So for present purposes, I will use a much smaller substitute, which can hardly be accused of any partiality to Standard Arabic: namely, a selection from Said Akl's Roomyo w Julyeet (CORRECTION: introduced by Said Akl), which I was lucky enough to run into at an Oxfam a few years ago. I picked a well-known section of the play whose language seemed relatively simple, with little or no visible Standard Arabic influence - the lines starting from "Romeo, Romeo, wherefore art thou Romeo?" (p. 62), including Romeo's reply and Juliet's reply to him (finishing on the second line of p. 63) - and counted morpheme frequencies (retaining his eccentric orthography). The 26 morphemes that occurred more than once account for about two-thirds of the selection, so looking at their etymologies gives us the maximum of information for the minimum of effort - and here they are. Only those that are unambiguously Arabic or unambiguously Aramaic are relevant to our purpose; the rest may be dismissed as "confounding factors":

  1. w(e) و "and" (11 occurrences): "Confounding". Shared by Arabic and Aramaic in effectively identical form.
  2. b(e)- / m- بـ٬ مـ [marker of the indicative imperfect] (10 occurrences): Innovative. This form is found as such neither in Classical Arabic nor in Aramaic, and its etymology poses some difficulties; if you know of any convincing work on this, let me know in the comments.
  3. -aq ـك "you m. sg. oblique" (9 occurrences): Arabic. Both Aramaic and Arabic have cognates of this, but in Aramaic the consonant has changed to kh, whereas Levantine - like Arabic - has kept the original k.
  4. ¢esm اسم "name" (6 occurrences): Arabic. Both Aramaic and Arabic have cognates of this, but in Aramaic the consonant is sh, whereas in Levantine - as in Arabic - it's s. (There is controversy over which value is original.)
  5. la "no, not, neither... nor" (5 occurrences): "Confounding". The form is shared identically by Arabic and Aramaic; the usage is actually closer to Arabic (where it negates verbs only in the imperfect and the negative imperative) than to Aramaic (where it negates verbs in all tenses), but we'll score it as shared.
  6. -u / -h / -vowel length (depending on context) ـه "him, his" (5 occurrences): Arabic. Aramaic -eh could explain the h form and the vowel length form, but the -u can be satisfactorily derived only from Arabic -hu.
  7. quun كون "be" (4 occurrences): "Confounding". In reality this is much more likely to be Arabic, since the normal Aramaic root for "be" is hwy, but kwn is attested in this sense in Aramaic too.
  8. men من "from" (4 occurrences): "Confounding". Shared by Arabic and Aramaic in effectively identical form.

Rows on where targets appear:
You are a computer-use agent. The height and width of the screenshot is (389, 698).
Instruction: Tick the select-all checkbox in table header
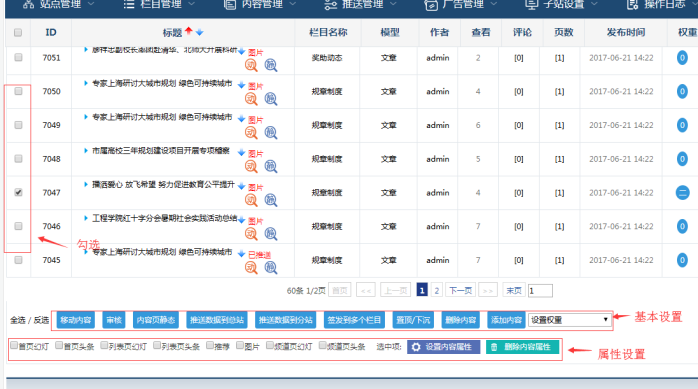tap(18, 32)

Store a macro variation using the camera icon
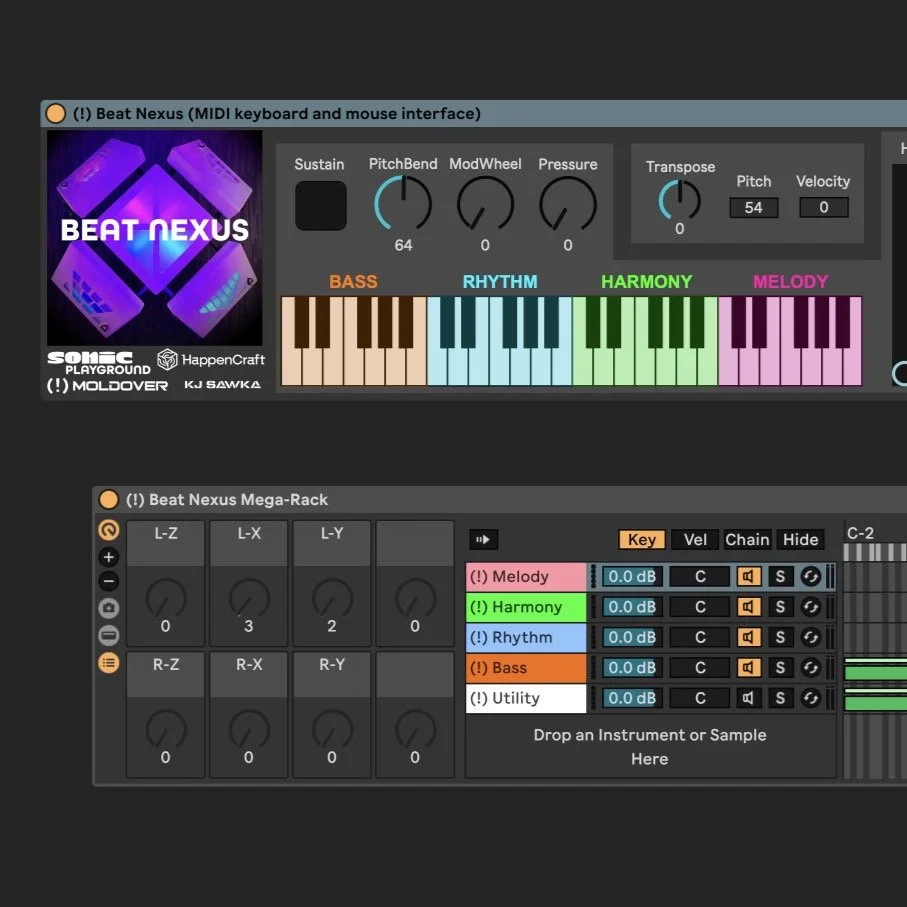(109, 607)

SET OF TASKS:
(a) Output the passage on morpheme etymologies between "4. ¢esm اسم" and "from Arabic -hu.", inclusive.
(b) According to the passage on morpheme etymologies, where did the writer come across the copy of Roomyo w Julyeet?
(c) Name each morpheme that the passage on morpheme etymologies classifies as "Confounding."

SOLUTIONS IN ORDER:
(a)
4. ¢esm اسم "name" (6 occurrences): Arabic. Both Aramaic and Arabic have cognates of this, but in Aramaic the consonant is sh, whereas in Levantine - as in Arabic - it's s. (There is controversy over which value is original.)
  5. la "no, not, neither... nor" (5 occurrences): "Confounding". The form is shared identically by Arabic and Aramaic; the usage is actually closer to Arabic (where it negates verbs only in the imperfect and the negative imperative) than to Aramaic (where it negates verbs in all tenses), but we'll score it as shared.
  6. -u / -h / -vowel length (depending on context) ـه "him, his" (5 occurrences): Arabic. Aramaic -eh could explain the h form and the vowel length form, but the -u can be satisfactorily derived only from Arabic -hu.

(b) At an Oxfam, a few years ago.

(c)
- w(e) "and"
- la "no, not, neither... nor"
- quun "be"
- men "from"